*Required work*.
In the records below, begin at the line that has "[ترقب إسرائيلي للمشاركة" and stop after the line that has "[ما بعد حرب"; quote those lines verbatim and nothing more.

_ _ _ _

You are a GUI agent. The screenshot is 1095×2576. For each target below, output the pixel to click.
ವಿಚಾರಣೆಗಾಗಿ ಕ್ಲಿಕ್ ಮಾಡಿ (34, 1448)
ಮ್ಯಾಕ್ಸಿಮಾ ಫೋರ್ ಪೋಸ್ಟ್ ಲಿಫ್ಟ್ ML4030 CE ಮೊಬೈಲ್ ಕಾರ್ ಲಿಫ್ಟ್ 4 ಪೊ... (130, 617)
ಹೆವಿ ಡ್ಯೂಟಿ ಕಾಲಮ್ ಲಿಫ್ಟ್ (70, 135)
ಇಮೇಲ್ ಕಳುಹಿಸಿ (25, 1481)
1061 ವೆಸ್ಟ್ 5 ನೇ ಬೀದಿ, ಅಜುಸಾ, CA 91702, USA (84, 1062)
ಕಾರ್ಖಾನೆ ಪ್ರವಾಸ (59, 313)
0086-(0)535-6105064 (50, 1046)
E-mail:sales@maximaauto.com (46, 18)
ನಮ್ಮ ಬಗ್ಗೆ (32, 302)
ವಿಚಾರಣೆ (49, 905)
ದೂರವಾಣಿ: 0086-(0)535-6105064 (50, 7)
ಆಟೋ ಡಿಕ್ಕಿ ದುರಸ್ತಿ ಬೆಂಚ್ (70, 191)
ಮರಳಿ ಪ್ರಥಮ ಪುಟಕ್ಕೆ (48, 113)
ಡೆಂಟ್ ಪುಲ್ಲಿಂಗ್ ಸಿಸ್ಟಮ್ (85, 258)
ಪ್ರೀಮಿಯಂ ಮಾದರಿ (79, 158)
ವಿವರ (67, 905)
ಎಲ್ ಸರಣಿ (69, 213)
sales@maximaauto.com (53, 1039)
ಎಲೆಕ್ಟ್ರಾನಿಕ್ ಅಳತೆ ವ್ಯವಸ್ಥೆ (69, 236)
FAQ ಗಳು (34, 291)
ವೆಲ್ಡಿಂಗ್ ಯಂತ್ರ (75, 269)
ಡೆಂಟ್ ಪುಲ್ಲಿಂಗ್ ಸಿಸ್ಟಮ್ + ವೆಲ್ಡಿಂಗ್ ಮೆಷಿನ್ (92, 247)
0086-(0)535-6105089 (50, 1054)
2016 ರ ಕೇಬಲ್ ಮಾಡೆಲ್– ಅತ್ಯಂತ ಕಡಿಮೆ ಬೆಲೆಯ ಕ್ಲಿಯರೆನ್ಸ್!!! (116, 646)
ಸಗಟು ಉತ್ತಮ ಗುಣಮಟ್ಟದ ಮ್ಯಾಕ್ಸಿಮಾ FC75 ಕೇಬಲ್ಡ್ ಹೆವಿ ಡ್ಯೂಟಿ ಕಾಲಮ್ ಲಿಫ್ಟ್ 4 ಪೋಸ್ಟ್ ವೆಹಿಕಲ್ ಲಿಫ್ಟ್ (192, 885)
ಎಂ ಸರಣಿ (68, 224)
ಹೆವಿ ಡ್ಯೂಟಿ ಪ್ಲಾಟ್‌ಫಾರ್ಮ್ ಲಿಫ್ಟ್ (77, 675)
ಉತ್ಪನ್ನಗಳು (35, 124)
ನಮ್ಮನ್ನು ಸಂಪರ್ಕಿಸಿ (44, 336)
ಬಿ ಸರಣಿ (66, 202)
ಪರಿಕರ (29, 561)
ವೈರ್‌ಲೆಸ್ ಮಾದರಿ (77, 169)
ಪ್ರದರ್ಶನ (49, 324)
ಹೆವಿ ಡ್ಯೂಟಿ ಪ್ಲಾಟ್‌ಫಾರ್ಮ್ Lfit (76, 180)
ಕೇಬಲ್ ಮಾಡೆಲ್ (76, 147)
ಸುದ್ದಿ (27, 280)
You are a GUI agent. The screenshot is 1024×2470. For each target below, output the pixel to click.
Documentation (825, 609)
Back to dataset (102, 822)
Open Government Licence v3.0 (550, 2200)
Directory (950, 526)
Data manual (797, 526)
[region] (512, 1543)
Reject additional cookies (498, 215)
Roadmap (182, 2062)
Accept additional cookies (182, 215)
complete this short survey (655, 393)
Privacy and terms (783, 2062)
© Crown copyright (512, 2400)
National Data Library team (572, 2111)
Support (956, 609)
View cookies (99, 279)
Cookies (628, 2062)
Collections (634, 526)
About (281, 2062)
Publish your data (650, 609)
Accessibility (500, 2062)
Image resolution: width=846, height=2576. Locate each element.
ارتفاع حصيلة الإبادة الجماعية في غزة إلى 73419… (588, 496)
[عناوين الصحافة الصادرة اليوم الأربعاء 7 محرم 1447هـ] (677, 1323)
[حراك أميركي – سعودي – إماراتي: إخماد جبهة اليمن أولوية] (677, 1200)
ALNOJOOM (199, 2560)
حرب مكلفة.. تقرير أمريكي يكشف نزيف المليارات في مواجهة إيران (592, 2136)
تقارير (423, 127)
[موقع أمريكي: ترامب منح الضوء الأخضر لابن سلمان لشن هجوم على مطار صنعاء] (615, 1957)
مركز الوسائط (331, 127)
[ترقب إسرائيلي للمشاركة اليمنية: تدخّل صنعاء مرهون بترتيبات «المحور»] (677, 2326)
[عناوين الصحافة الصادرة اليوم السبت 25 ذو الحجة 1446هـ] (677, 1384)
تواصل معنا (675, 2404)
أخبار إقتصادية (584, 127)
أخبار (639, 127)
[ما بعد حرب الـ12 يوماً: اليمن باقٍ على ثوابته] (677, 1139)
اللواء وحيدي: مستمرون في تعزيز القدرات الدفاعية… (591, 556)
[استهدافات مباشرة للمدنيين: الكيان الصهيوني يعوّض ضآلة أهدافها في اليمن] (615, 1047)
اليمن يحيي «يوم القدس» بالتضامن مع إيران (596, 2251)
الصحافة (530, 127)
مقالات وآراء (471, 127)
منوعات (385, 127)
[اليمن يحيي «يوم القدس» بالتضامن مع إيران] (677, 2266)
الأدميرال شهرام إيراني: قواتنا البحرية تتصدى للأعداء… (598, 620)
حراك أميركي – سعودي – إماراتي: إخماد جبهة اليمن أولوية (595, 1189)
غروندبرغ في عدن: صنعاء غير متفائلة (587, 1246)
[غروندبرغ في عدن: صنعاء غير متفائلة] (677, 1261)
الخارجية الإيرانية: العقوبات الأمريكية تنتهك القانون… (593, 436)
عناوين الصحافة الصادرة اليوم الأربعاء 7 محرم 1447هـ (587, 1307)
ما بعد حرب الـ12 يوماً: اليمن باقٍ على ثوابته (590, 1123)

_ _ _ _

*Result for this task*.
[ترقب إسرائيلي للمشاركة اليمنية: تدخّل صنعاء مرهون بترتيبات «المحور»] (677, 2326)
[عناوين الصحافة الصادرة اليوم السبت 25 ذو الحجة 1446هـ] (677, 1384)
تواصل معنا (675, 2404)
أخبار إقتصادية (584, 127)
أخبار (639, 127)
[ما بعد حرب الـ12 يوماً: اليمن باقٍ على ثوابته] (677, 1139)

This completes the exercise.